Dan “Big Dan” Olsen, 63, of Yakima Bluffs Home Sales in Yakima, Washington, likened this latest housing boom to the gold rush of 1869.

“Who knew pot would be the one thing that brought so many Americans back out West to help re-build this part of the nation?

Dan then pumped his fist into the air signaling solidarity and yelled “Rock on dudes,” before excusing himself to go about tending to his indoor herb garden.

In a related story, Florida was just named the most unfriendly place to relocate by AARPPG (American Association of Retired Persons and Pot Growers) due to its continuing strict anti-marijuana laws. Real estate prices there are expected to remain flat until enough signatures are obtained and a measure is put on the ballot making medicinal marijuana legal in that state.

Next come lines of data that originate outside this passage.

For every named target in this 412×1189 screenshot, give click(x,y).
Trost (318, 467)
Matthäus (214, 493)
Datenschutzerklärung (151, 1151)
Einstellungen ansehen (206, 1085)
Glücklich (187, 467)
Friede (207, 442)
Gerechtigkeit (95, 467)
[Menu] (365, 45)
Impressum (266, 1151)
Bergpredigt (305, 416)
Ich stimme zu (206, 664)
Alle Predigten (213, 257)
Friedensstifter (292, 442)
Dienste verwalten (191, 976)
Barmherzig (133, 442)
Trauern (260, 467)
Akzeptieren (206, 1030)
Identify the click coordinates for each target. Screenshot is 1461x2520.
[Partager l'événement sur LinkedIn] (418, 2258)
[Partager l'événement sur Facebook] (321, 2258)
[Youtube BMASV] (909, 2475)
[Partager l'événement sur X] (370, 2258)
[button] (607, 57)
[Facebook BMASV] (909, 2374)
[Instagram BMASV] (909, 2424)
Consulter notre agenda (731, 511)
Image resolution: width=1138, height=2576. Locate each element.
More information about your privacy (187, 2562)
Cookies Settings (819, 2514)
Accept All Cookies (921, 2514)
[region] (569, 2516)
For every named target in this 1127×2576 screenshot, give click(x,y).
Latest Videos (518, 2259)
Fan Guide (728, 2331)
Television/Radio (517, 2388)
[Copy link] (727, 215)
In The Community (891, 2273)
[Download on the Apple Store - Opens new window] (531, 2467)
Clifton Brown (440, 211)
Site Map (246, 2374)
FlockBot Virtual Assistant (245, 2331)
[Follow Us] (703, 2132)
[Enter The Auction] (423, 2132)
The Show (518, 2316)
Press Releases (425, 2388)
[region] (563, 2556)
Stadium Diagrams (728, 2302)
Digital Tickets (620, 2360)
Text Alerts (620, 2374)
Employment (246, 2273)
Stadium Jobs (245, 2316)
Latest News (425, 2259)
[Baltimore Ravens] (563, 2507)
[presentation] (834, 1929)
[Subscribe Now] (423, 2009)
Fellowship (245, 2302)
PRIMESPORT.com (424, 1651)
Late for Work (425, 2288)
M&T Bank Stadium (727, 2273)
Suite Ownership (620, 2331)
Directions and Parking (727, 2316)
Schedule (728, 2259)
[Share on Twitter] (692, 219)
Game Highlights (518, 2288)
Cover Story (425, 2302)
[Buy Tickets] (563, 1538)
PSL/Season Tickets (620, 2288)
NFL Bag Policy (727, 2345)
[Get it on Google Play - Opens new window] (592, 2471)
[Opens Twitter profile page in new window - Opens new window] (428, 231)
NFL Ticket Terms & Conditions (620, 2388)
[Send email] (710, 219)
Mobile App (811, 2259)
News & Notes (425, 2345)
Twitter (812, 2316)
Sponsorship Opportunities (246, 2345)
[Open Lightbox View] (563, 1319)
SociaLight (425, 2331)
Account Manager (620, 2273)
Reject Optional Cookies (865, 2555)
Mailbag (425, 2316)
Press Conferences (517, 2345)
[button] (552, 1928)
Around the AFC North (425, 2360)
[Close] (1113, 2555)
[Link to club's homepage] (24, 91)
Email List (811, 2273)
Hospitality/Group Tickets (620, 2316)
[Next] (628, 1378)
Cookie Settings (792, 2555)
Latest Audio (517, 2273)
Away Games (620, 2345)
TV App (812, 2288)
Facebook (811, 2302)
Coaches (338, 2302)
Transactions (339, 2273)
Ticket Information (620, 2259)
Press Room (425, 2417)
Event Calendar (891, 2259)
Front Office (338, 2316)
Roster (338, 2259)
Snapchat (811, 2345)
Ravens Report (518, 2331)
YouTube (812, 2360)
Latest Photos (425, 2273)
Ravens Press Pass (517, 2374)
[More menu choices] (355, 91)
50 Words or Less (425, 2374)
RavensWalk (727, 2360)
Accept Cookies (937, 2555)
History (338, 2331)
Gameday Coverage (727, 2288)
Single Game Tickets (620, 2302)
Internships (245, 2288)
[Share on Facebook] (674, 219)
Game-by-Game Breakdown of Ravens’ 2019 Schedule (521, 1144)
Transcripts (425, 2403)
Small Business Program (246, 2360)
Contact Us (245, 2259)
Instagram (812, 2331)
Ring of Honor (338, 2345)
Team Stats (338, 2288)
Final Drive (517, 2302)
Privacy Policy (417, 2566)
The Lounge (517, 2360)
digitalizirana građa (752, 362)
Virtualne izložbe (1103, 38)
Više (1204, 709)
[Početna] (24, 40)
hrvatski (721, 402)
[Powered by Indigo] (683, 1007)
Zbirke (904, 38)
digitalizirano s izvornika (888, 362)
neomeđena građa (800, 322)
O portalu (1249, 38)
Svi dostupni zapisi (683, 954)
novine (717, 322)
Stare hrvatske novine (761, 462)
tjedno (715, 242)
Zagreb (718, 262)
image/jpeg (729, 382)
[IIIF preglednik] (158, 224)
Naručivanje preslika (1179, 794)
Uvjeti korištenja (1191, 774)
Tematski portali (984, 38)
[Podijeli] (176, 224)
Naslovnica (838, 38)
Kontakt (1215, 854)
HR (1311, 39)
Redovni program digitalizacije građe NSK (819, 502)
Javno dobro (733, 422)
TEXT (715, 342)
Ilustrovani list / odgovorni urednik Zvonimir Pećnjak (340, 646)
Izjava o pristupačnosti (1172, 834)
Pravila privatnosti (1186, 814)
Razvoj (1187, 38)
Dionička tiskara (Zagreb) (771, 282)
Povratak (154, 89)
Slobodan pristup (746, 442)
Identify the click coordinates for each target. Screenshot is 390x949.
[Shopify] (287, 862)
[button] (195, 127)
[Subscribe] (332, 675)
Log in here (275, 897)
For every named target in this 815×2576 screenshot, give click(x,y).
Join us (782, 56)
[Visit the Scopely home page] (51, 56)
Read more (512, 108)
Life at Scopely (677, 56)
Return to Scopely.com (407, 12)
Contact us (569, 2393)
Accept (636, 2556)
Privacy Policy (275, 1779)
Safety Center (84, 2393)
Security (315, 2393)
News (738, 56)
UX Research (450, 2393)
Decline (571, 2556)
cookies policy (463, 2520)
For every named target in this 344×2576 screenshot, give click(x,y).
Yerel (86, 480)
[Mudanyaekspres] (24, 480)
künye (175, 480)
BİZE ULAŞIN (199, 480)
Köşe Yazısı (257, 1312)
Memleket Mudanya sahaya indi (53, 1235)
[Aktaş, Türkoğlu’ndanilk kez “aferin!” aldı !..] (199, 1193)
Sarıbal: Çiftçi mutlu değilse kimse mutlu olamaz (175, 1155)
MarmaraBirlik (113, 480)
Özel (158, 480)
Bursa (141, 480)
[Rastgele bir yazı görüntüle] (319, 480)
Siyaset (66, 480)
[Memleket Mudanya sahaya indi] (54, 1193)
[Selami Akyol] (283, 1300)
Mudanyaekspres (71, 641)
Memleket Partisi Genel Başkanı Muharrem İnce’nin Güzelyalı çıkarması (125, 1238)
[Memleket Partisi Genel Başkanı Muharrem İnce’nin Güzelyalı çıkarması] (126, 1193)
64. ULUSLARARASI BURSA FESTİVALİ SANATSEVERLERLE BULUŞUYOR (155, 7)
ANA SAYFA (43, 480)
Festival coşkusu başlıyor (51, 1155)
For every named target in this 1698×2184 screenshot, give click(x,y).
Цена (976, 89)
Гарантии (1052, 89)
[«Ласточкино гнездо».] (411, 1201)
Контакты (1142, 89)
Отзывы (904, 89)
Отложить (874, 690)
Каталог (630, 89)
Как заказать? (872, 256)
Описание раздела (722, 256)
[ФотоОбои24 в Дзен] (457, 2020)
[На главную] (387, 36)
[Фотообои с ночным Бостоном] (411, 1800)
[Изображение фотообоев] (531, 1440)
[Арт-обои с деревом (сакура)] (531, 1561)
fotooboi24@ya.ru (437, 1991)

 AARPPG warns that Florida could lose its status as the best place to retire if the measure isn't placed on the ballot. So far, supporters of the law say they have the required number of signatures on a petition to accomplish this, but fear the powers that be in Tallahassee will find some reason to strike the petition down.

However, with the latest news about the housing sector being positively influenced by the passage of marijuana laws in the other states, Florida is looking more and more like another proving ground for making marijuana legal.


Bumper stickers are popping up all over Florida urging Governor Rick Scott and his supervisor of elections to allow the bill on the ballot by stating "Don't Bogart that Bill, My Friend--Pass it!"